Les atouts de développement de la région

Les hauts-Bassins sont l’une des régions les plus favorisées du Burkina Faso. Les atouts de développement de la région sont énormes. En guise d’exemple, elle dispose d’un potentiel naturel capable d’assurer et de soutenir les objectifs de développement. Au plan social, elle compte beaucoup d’organisations de jeunes, de femmes, de vieux…, qui sont très dynamiques. Elle a aussi des fils et filles qui font aujourd’hui partie de l’intelligentsia burkinabè.

La solution au problème de développement au niveau de cette région consiste tout simplement à réorganiser toutes ces richesses et compétences dans un cadre commun d’actions.
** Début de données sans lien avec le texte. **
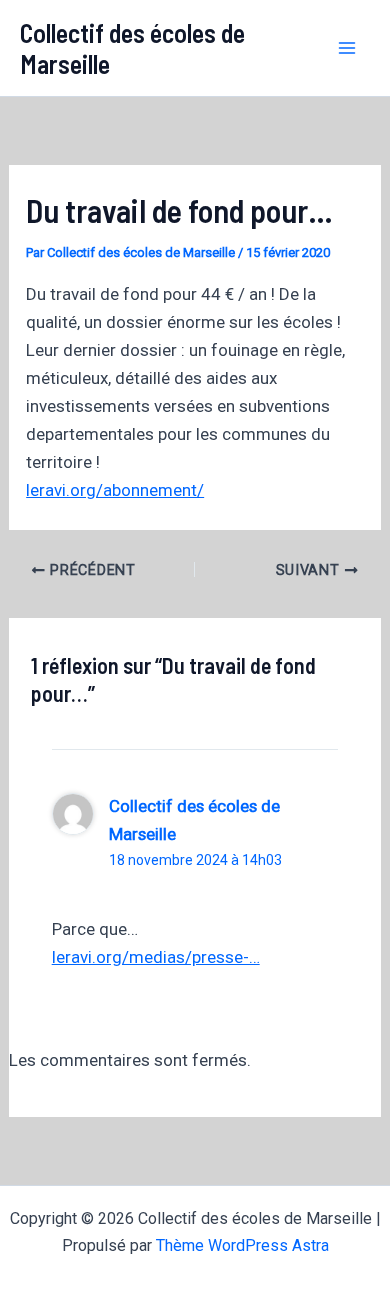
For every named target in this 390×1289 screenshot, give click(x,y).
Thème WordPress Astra (242, 1245)
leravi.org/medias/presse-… (156, 957)
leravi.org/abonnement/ (115, 490)
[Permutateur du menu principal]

Pour nous, le travail prioritaire à faire par les autorités régionales des Hauts-Bassins , c’est de mettre en place des mécanismes capables d’exploiter judicieusement tous ces potentiels favorables aux activités de production agricole et minières, d’élevage et à la cohésion sociale.

Source des données statistiques : 13ème et 14ème rapport de mise en œuvre de PDDEB, Echos de la Décentralisation (MATD), Site Web de l’INSD

Par Jérôme KABORE : Président national de l’ANEP ( www.anep.fr.gd )
+226 70 19 15 11 (makaleyajo@yahoo.fr)

Vos commentaires

  • Le 9 décembre 2010 à 12:11 En réponse à : Cinquantenaire : Zoom sur la région qui accueille les festivités

    Bobo Dioulasso capitale économique du Burkina doit abriter la fête de la celebration du cinquantenaire de l’independance !! c’est un honneur qui est fait à la ville de Bobo et à toute la region de l’ouest en général. Grace à cette fête la ville de Sya a revêtu de nouveaux habits ; des bitumes re^prises, des monuments plus beaux et plus nombreux... Tout ceci est beau, mais qu’en est il de la population qui y vit ?Notre ville était reputée pour son bon vivre ! mais depuis que les travaux du cinquantenaires ont commencés, elle est devenue la capitale du ’’mauvais vivre’’ le centre ville se fait beau au detriment des quartiers périphériques.Les travaux sur les nouvelles routes ont entrainé la création de deviations qui passent dans les quartiers. Pour ce faire l’entreprise OK dans le souci de permettre à ses véhicules de bien rouler a du racler les voies autre fois pleines de trous. Nous avons applaudit mais c’était trop tot. I ne se passe un jour sans qu’un enfant ne soit écraser par un de ces camion ben qui roule à plus de 80 km/h sans oublier la poussière que nous respirons.La population meurtri a du contruire des barrage mais sans succès. Dans un "grin" comme on le dit ici, sur 10 personnes présentes, 9 toussent !!!
    LE CINQUANTENAIRE PASSERA MAIS LA POPULATION DE BOBO EN PAYERA LE PRIX !!
    Après tout ! comme aime le dire notre premier ministre : on ne peut pas faire des omelettes sans casser des oeufs.
    encore faudrait il que tout le monde mange ces omelettes !!!